Work instruction:
Return each line exactly, beginning with the one that has "Click the chart icon next to 韓国化粧品 row" and finishing with the final line of the material. Drop any pictures.

/---

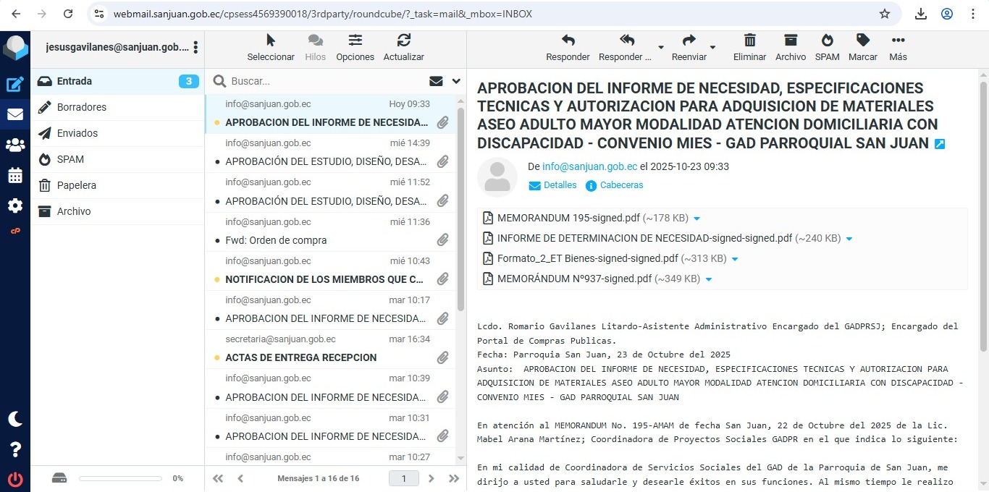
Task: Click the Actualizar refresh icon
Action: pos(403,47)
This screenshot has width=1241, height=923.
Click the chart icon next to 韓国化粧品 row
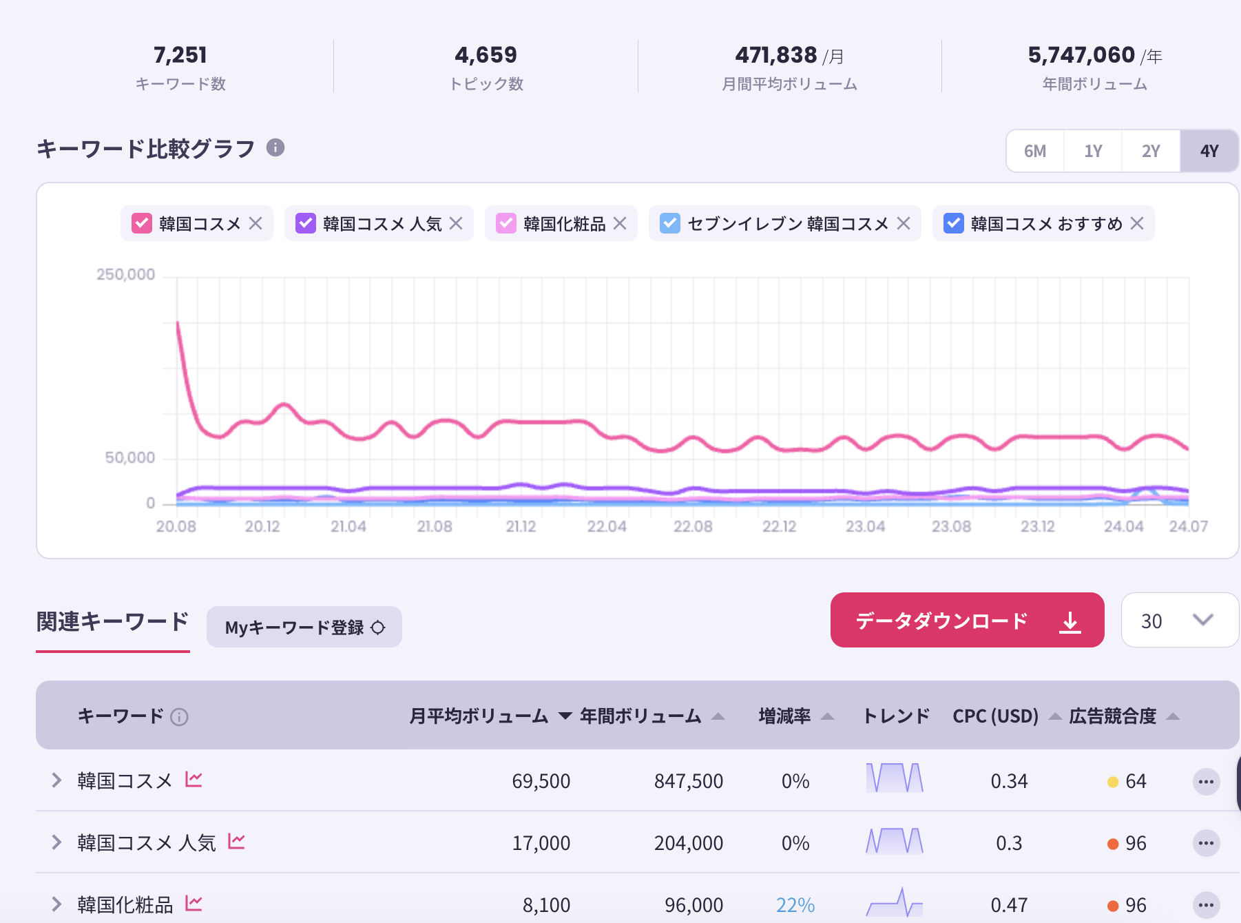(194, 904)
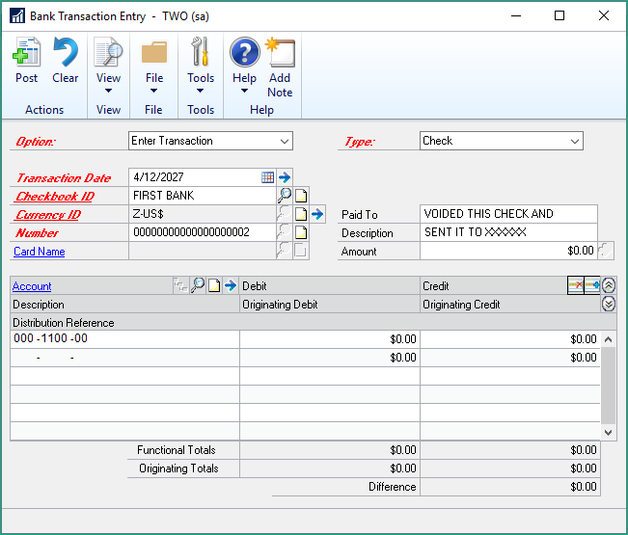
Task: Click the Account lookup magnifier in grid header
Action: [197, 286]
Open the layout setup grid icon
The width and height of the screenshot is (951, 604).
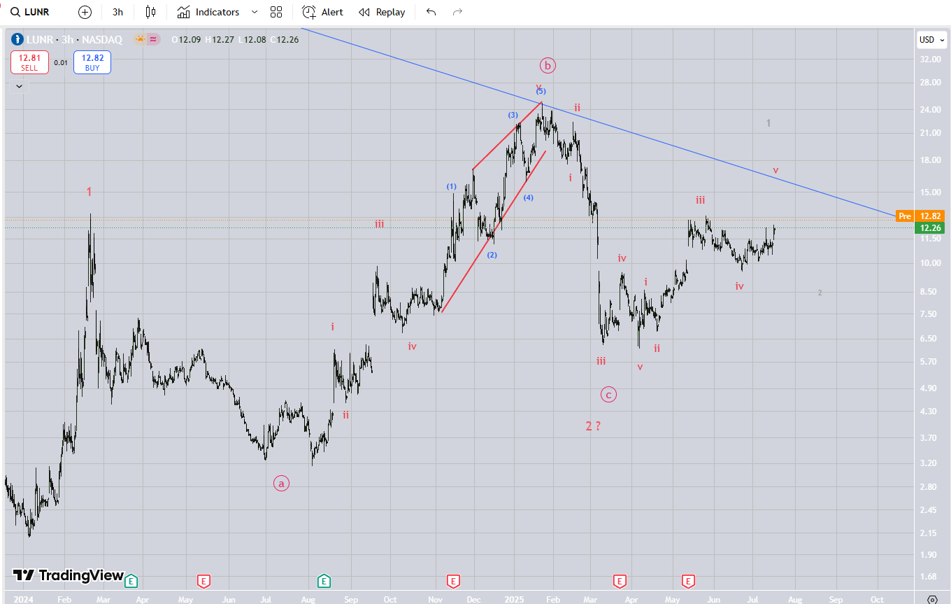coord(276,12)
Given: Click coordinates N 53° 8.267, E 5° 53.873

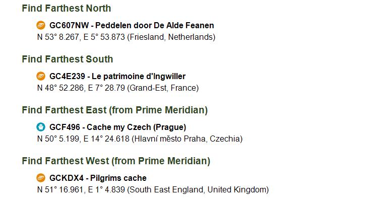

\---

Response for this exercise:
Click the chart icon next to 韓国化粧品 row
(194, 904)
Task: Click the Account lookup magnifier in grid header
Action: [197, 286]
Open the layout setup grid icon
The width and height of the screenshot is (951, 604).
coord(276,12)
Given: Click coordinates N 53° 8.267, E 5° 53.873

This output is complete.